Chapter 11

18 3 5
                                    

Setelah berselancar setengah jam membelah jalanan, akhirnya mereka tiba. Suasana kafe ramai oleh motor dan mobil yang membanjiri parkiran. Prilly turun dari boncengan Axel, kemudian mengarahkan matanya pada bangunan kafe yang berdiri agung di depan sana. Ini berbeda dengan kafe tempat Axel menyatakan cintanya sore itu. Kafe ini lebih besar. Pintu membentang lebar dan dapat dilewati tujuh orang sekaligus. Dinding-dindingnya dihuni kembang anggrek berwarna ungu dengan kecantikan yang menguar dari setiap kelopaknya. Sepasang tanaman lidah mertua jadi penyambut di kanan kiri pintu.

Mereka berjalan bersisian untuk menjemput pintu masuk kafe. Namun, langkah Axel tiba-tiba terhenti saat tiba di parkiran paling ujung yang hanya berjarak tiga meter dari pintu. Napasnya berembus panjang-panjang penuh kegugupan. Dia menyerukan nama Prilly dan meminta pacarnya agar menghentikan langkah.

"Ada apa?" Gadis itu bertanya tak mengerti. Dia memundurkan diri untuk menghampiriAxel yang tertinggal beberapa langkah darinya.
Dengan wajah yang mendadak pucat, Axel mengarahkan telunjuknya pada salah satu motor yang berdiri tenang di parkiran. "Itu bukannya motor papa lo, ya?"
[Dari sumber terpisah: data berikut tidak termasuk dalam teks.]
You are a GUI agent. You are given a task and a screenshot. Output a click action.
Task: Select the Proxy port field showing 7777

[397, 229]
Mata Prillylangsung melebar. Garis-garis di wajahnya menjadi kaku dan sulit digerakkan. "Astaga! Iya, bener. Ternyata papa lagi ketemu sama rekan kerjanya di kafe ini."
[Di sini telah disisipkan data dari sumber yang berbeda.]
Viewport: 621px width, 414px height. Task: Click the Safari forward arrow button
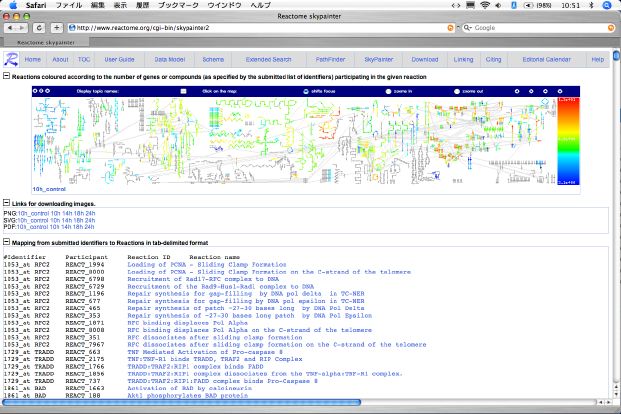pyautogui.click(x=22, y=27)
Tanpa pikir panjang, Axel langsung memutar balik tubuhnya. Langkahnya gontai dan wajahnya berubah abu-abu. Sinar matahari sore mengecup rambutnya yang bergerak ragu.

"Tunggu, Axel! Lo mau ke mana?" Dengan cepat, Prilly menyusul langkah cowok itu. Namun, Axel berlari terlalu cepat dan tak terkejar. Wujud cowok itu telah lenyap di parkiran dan tak lagi terlihat walau hanya sehelai rambutnya.

Prilly memutar kepalanya kebingungan. Bisa-bisanya Axel mengulang kesalahannya dua hari yang lalu. Gadis itu menekuk muka sambil mengacak rambut penuh frustasi. Kakinya dihentakkan pada tanah yang tak bersalah. Napasnya berembus panjang-panjang penuh amarah.

Tanpa Prilly sadari, seorang pria berjalan menghampirinya. Dia mendaratkan tangan di pundak gadis itu dan mendesiskan namanya.

"Prilly...."

Sontak saja Prilly memutar tubuh ke sumber suara.

"Papa?" balasnya dengan kening yang dibuat berkerut-kerut. Walaupun tengah jengkel tak keruan, tapi ia berusaha menampilkan ekspresi pura-pura terkejut ketika mendapati kehadiran papanya.

"Kamu ngapain ke sini?" Pak Dani mengedar pandang ke sekitar, berusaha mencari tahu dengan siapa Prilly pergi.

"Itu...." Prilly menggaruk tengkuk yang tak gatal. Dia membasahi bibir. Kepalanya berkedut-kedut mengarang jawaban. "Tadi... aku pergi sama... sama Tiara. Ya, aku ke sini sama Tiara, Pa."

"Sama Tiara?" Pak Dani mengerutkan keningnya.

"Terus sekarang Tiara di mana?"

"Anu... tadi dia bilang dompetnya ketinggalan, terus mau pulang ngambil." Prilly memanjangkan lehernya dan belagak mencari-cari. "Tapi nggak tau sampe sekarang kok belum balik."

Pak Dani manggut-manggut. Mulutnya mengerucut dan membentuk huruf O. "Kenapa kamu nggak bilang sama Papa kalo mau ke sini?"

Prilly membulatkan mata. Pertanyaan Pak Dani telah menamparnya. Bagaimana mungkin dia bilang hendak pergi ke sini jika kawan perginya adalah Axel? Itu tidak mungkin karena sudah pasti papanya akan melarang. Setelah diam beberapa waktu, Prilly mengarang jawaban lagi. "Tadi Tiara ngajaknya ndadak, Pa. Katanya pengen makan burger di sini gara-gara abis liat foto promosinya di sosmed."
Pak Dani manggut-manggut lagi. Tas selebar map berayun dari pundak kanannya. Tangan kirinya terbenam dalam saku. "Tiara udah pasti bakal balik ke sini, nggak?"